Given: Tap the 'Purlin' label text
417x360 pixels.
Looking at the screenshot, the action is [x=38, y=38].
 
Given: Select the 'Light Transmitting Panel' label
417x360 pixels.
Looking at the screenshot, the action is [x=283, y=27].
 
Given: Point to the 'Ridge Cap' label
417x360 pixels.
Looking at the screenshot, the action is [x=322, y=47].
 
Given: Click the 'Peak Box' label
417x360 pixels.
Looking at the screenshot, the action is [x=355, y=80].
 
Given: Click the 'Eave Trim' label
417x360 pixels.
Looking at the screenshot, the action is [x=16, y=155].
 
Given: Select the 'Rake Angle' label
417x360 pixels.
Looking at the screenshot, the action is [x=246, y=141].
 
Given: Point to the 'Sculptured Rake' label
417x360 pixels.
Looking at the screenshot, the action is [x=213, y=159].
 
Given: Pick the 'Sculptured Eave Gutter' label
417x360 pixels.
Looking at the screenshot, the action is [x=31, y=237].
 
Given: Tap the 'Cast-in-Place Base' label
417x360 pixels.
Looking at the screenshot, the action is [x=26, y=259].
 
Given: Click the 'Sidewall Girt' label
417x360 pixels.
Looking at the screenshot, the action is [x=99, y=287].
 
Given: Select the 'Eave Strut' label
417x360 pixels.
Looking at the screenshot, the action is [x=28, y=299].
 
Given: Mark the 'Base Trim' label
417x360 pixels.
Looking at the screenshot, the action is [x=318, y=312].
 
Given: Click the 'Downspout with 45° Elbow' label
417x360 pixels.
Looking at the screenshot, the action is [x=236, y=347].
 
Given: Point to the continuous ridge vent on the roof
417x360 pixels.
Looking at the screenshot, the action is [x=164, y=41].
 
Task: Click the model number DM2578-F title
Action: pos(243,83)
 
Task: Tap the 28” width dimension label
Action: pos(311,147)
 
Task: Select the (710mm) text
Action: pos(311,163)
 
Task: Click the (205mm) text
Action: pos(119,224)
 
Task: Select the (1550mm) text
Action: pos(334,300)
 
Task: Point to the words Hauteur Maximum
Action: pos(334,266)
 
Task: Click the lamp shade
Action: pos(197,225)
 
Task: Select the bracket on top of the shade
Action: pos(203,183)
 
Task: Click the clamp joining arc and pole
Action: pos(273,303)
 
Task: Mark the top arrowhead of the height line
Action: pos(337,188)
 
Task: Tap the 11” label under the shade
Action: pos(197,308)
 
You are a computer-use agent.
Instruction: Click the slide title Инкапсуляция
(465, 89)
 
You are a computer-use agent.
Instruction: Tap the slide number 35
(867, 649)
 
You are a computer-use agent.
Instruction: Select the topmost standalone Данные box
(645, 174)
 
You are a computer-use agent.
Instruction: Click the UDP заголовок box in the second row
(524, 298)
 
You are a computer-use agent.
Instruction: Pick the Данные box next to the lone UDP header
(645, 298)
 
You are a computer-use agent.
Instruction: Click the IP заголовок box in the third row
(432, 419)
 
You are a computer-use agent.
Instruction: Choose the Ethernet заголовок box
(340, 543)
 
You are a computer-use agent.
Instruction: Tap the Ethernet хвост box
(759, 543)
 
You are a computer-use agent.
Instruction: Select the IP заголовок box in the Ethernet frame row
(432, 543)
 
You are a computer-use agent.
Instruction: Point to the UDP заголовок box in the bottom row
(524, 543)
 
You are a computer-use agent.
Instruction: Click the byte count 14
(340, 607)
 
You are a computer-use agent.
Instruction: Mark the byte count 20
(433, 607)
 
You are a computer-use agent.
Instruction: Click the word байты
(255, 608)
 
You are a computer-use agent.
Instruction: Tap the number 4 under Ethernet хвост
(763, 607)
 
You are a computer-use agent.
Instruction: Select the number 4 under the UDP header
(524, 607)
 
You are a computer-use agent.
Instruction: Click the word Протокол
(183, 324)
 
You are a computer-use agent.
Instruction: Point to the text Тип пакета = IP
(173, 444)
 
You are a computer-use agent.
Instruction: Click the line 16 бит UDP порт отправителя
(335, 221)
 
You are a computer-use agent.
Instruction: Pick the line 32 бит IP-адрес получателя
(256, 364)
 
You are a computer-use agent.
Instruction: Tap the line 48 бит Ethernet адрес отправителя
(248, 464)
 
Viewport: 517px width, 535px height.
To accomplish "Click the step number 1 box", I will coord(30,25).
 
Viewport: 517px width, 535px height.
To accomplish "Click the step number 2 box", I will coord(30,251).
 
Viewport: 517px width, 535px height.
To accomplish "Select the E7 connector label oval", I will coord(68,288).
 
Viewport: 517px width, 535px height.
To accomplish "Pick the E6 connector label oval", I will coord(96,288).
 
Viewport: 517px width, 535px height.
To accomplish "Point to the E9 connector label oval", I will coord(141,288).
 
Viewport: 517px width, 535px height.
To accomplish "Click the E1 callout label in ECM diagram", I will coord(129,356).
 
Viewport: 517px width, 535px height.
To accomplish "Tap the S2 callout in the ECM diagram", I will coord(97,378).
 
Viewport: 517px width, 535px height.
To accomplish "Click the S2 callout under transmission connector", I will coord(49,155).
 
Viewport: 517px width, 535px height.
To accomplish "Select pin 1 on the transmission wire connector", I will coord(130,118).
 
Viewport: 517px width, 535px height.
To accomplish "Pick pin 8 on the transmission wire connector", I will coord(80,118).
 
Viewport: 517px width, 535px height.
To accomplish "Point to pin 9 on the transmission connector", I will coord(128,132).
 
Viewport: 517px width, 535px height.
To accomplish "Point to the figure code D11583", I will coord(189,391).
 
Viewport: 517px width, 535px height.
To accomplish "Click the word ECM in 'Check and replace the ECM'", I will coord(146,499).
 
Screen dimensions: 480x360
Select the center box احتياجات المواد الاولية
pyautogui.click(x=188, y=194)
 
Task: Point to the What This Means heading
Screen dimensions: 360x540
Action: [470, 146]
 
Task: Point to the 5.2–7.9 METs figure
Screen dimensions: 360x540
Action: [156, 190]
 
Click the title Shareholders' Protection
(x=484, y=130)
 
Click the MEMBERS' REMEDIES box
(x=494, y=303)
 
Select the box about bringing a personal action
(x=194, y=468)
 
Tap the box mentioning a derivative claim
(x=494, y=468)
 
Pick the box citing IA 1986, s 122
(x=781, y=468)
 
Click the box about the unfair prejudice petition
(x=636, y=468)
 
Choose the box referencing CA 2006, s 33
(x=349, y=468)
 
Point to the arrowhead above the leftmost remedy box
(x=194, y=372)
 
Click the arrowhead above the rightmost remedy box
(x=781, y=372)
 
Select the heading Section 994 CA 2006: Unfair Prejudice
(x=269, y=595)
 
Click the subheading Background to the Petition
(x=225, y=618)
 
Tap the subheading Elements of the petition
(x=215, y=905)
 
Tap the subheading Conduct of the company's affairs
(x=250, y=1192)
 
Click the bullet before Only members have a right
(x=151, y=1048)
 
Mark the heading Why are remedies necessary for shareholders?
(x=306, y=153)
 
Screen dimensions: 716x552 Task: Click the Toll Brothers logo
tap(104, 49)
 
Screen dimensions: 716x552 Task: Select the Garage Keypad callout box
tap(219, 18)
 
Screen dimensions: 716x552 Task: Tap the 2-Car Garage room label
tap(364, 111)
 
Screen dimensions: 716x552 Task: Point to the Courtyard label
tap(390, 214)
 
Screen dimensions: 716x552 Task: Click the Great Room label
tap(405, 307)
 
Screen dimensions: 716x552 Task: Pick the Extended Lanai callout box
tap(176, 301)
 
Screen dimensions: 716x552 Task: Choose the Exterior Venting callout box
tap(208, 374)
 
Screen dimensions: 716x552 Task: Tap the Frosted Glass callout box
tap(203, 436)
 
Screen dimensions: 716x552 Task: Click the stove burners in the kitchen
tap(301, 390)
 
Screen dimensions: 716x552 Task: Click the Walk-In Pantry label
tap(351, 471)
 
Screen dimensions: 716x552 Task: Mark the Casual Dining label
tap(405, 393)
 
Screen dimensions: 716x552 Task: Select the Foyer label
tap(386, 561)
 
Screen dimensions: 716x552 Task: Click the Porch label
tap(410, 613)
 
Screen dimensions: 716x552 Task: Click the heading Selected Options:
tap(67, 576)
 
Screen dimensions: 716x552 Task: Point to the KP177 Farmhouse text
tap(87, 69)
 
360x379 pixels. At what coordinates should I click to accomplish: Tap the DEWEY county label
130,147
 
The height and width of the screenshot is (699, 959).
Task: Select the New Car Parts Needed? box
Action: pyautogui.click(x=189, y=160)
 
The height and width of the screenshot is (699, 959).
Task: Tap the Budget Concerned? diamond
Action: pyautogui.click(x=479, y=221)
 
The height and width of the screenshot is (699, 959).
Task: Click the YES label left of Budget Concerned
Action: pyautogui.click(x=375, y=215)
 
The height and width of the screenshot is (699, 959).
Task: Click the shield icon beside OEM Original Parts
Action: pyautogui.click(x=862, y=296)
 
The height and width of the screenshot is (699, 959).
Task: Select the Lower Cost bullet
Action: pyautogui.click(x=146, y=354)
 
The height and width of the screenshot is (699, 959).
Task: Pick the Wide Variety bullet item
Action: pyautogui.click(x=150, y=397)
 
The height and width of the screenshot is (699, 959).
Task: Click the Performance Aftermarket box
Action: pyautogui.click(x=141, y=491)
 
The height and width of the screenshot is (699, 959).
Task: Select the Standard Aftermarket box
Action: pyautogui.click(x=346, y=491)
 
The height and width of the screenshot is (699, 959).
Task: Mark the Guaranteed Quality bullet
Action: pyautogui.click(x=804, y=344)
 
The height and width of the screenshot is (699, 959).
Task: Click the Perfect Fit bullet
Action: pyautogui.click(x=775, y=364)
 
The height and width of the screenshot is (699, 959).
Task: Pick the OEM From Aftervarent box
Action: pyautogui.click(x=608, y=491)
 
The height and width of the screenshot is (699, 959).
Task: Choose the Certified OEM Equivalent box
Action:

# EXERCISE DESCRIPTION
Swap "Aftermarket" for "Third-Party" in the lines from the one with "Screen dimensions: 716x552 Task: Pick" to the one with "Action: pyautogui.click(x=804, y=344)", and give only those lines again with everything else unchanged.

# EXPECTED OUTPUT
Screen dimensions: 716x552 Task: Pick the Extended Lanai callout box
tap(176, 301)
 
Screen dimensions: 716x552 Task: Choose the Exterior Venting callout box
tap(208, 374)
 
Screen dimensions: 716x552 Task: Tap the Frosted Glass callout box
tap(203, 436)
 
Screen dimensions: 716x552 Task: Click the stove burners in the kitchen
tap(301, 390)
 
Screen dimensions: 716x552 Task: Click the Walk-In Pantry label
tap(351, 471)
 
Screen dimensions: 716x552 Task: Mark the Casual Dining label
tap(405, 393)
 
Screen dimensions: 716x552 Task: Select the Foyer label
tap(386, 561)
 
Screen dimensions: 716x552 Task: Click the Porch label
tap(410, 613)
 
Screen dimensions: 716x552 Task: Click the heading Selected Options:
tap(67, 576)
 
Screen dimensions: 716x552 Task: Point to the KP177 Farmhouse text
tap(87, 69)
 
360x379 pixels. At what coordinates should I click to accomplish: Tap the DEWEY county label
130,147
 
The height and width of the screenshot is (699, 959).
Task: Select the New Car Parts Needed? box
Action: pyautogui.click(x=189, y=160)
 
The height and width of the screenshot is (699, 959).
Task: Tap the Budget Concerned? diamond
Action: pyautogui.click(x=479, y=221)
 
The height and width of the screenshot is (699, 959).
Task: Click the YES label left of Budget Concerned
Action: pyautogui.click(x=375, y=215)
 
The height and width of the screenshot is (699, 959).
Task: Click the shield icon beside OEM Original Parts
Action: pyautogui.click(x=862, y=296)
 
The height and width of the screenshot is (699, 959).
Task: Select the Lower Cost bullet
Action: pyautogui.click(x=146, y=354)
 
The height and width of the screenshot is (699, 959).
Task: Pick the Wide Variety bullet item
Action: pyautogui.click(x=150, y=397)
 
The height and width of the screenshot is (699, 959).
Task: Click the Performance Third-Party box
Action: pyautogui.click(x=141, y=491)
 
The height and width of the screenshot is (699, 959).
Task: Select the Standard Third-Party box
Action: pyautogui.click(x=346, y=491)
 
The height and width of the screenshot is (699, 959).
Task: Mark the Guaranteed Quality bullet
Action: pyautogui.click(x=804, y=344)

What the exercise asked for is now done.